Tea in the Blue Ridge Mountains

After several years of obsessing over water and tea, I found myself in the Blue Ridge Mountains of Eastern U.S.A. searching Shenandoah National Park for wild springs. Through the seasons, I gathered water from thirty-eight springs, hiked a hundred miles of trail and steeped tea – primarily Japanese green tea – over five hundred times. And at the end, what did I learn?

The Central District taught me that springs of Shenandoah National Park highlight the aromatic notes within teas. It showed me that, if a spring brewed a weak tasting sencha, it would brew an amazing gyokuro in turn. The flow of the spring also matters: the slower the flow, the stronger the extraction. After the first several springs produced different color results with almost identical TDS and pH level results, I abandoned the electronic meter.
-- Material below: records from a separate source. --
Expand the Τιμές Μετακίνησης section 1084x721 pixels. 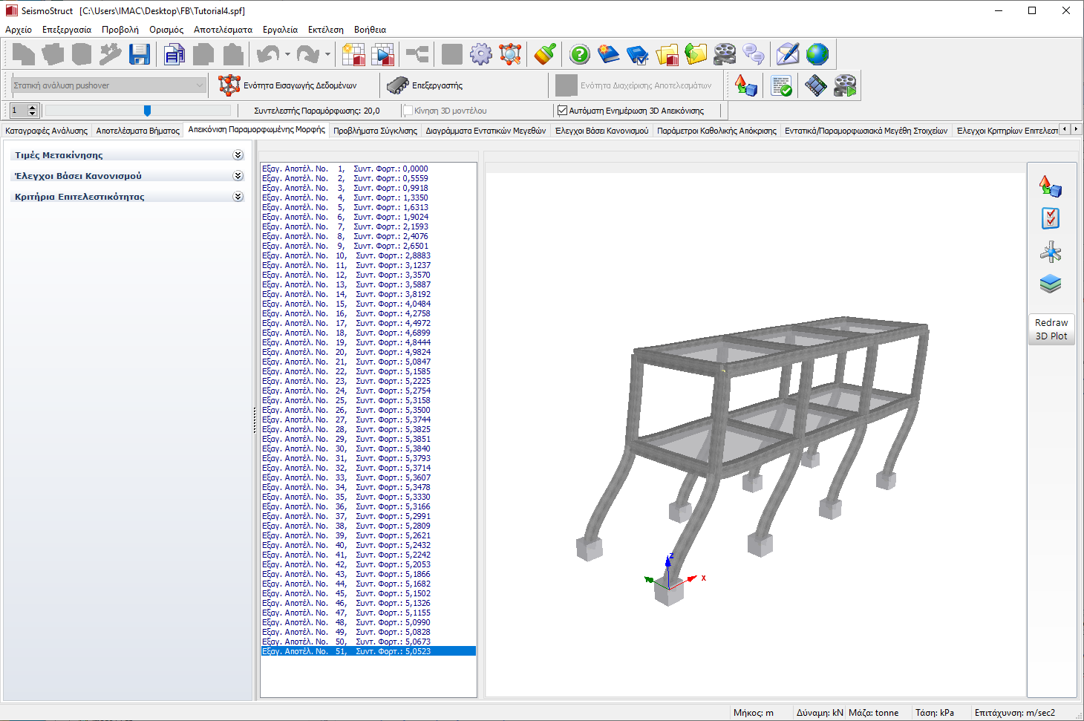pos(238,155)
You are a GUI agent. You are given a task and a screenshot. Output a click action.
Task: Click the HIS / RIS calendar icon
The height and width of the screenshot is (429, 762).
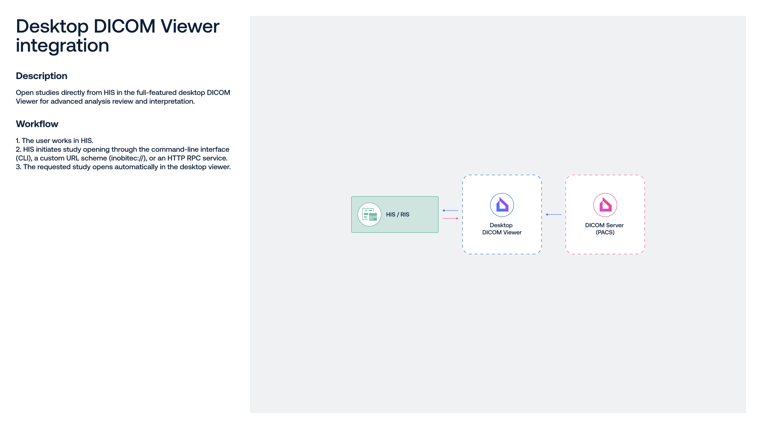pos(369,215)
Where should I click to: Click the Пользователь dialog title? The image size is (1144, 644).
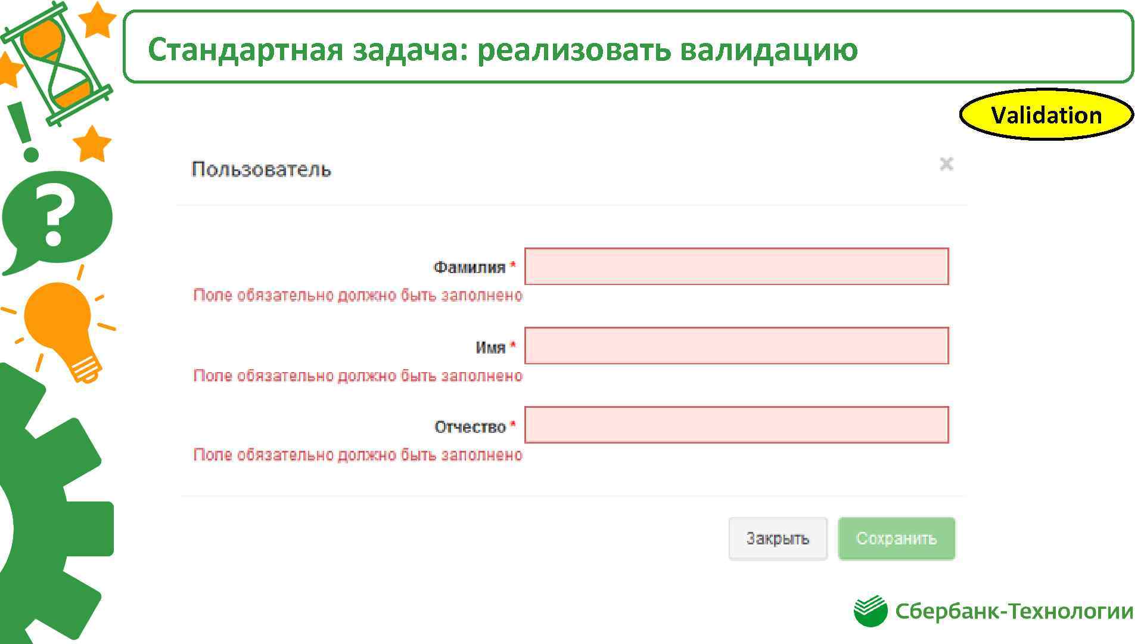coord(261,169)
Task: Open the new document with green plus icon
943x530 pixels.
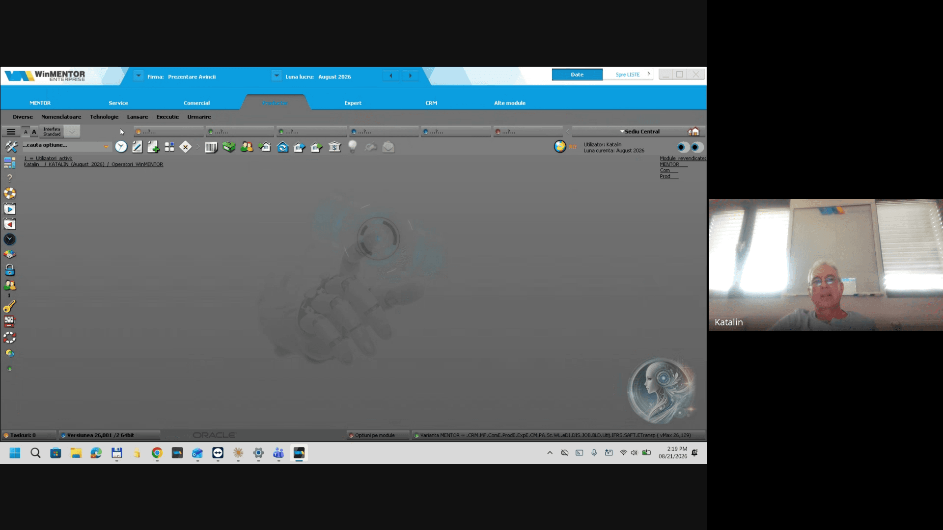Action: point(153,147)
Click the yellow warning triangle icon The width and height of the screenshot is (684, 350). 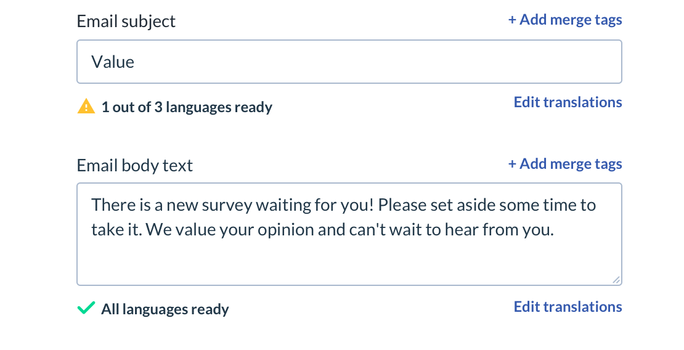point(86,107)
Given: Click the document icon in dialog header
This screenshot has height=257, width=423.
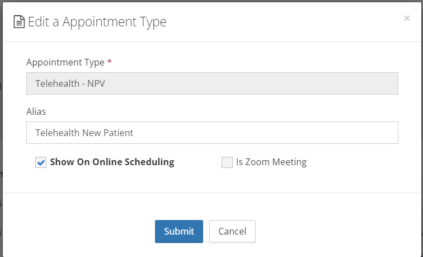Looking at the screenshot, I should [18, 22].
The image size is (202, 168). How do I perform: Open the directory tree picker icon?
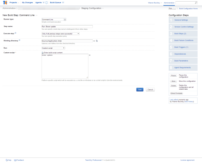pyautogui.click(x=97, y=41)
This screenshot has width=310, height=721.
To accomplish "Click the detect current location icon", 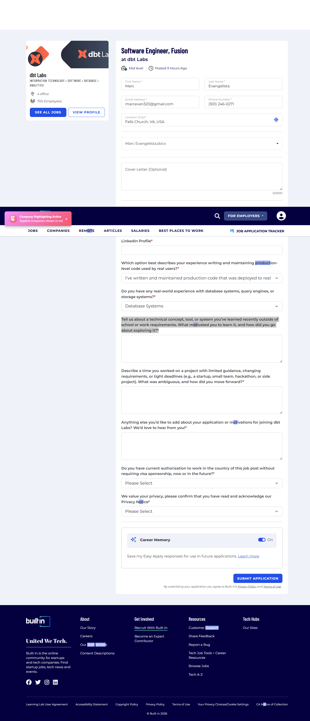I will [x=276, y=120].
For the Northern District, I turned to geological maps of the region. With these maps, I found that springs from megacrystic orthopyroxene syenogranite-monzogranite gneiss brew tastier teas than those in old rag granite. However, metabasalt from the Catoctin Formation made the best tea overall, and that Pass Mountain consistently made the smoothest gyokuro. In the case of the twin springs of Browntown Overlook: one pouring from beneath a tree trunk made bright sour teas, while the other – from rocks – brewed dark teas. Lastly, it taught me that I did not have the experience with Nepalese tea to do little more than enjoy the tea but, really, that’s all that’s needed.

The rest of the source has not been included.